Prayer for honest government

A Christian Science perspective: On uncovering injustice and seeing a way forward.

Quite a few years ago, many residents in one section of the town where I live were stunned to learn that they had been drinking stolen water. I was one of them. The water supply district in my section had helped to keep water bills low by literally stealing water from a large neighboring city. They did this by manipulating equipment that measured the amount of water the town was buying from that city. Besides the cost of repaying the debt, many people – including me – were distressed over the dishonesty. Some felt helpless over being tarred by actions they had not approved.

It was tempting to stay in that mental state, but I turned to prayer. Christ Jesus’ teaching makes clear that God loves all of us, and that we are spiritual. This meant I could trust that truthfulness, a quality of God that we express, would prevail. I also recalled Isaiah’s prophecy on the coming of Christ that said, “the government shall be upon his shoulder” (9:6). I saw that God governs His creation, and Christ, Truth, reveals His government on earth.

From a human standpoint, truth sometimes seems to depend on one’s perspective. But the teachings of Christian Science have shown that spiritual truth rests on God’s law, which maintains good and destroys evil. Divine Truth inspires honest actions, showing us what is right. Praying in this way helped me to see that we are all made to be truthful and that honestly seeking what is right would reveal a solution. I realized that this line of thinking even embraced the people who did wrong. Seeing them as God-governed and capable of correcting their ways helped me to think lovingly about them, while still recognizing that they had to obey the law.

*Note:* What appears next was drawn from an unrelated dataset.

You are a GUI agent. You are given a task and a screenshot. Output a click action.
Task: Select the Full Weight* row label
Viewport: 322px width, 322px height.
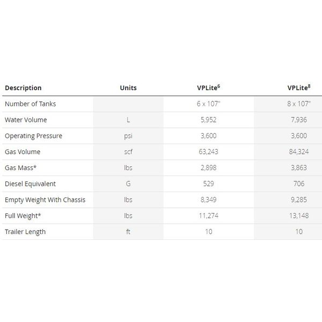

Christian Science Founder Mary Baker Eddy writes, “Honesty is spiritual power. Dishonesty is human weakness, which forfeits divine help. You uncover sin, not in order to injure, but in order to bless the corporeal man; and a right motive has its reward” (“Science and Health with Key to the Scriptures,” p. 453).

That certainly proved to be true as the situation in my part of town was worked out. A public meeting was held for all residents in the district. I went both to listen and to pray. The employees’ resistance to admitting wrongdoing was palpable, but residents truly wanted honest behavior and insisted on it. In the end, steps were outlined that could begin to resolve the issue. Not long after, new people were put in charge of the district and a plan for paying our water bill to the city was in place.

For me, this was a very inspiring experience because it showed me that Truth does prevail and that active prayer for my community can support healing outcomes. It also helped me see the value of praying for all levels of government. And this prayer always reminds me on Whose shoulder the outcome actually depends.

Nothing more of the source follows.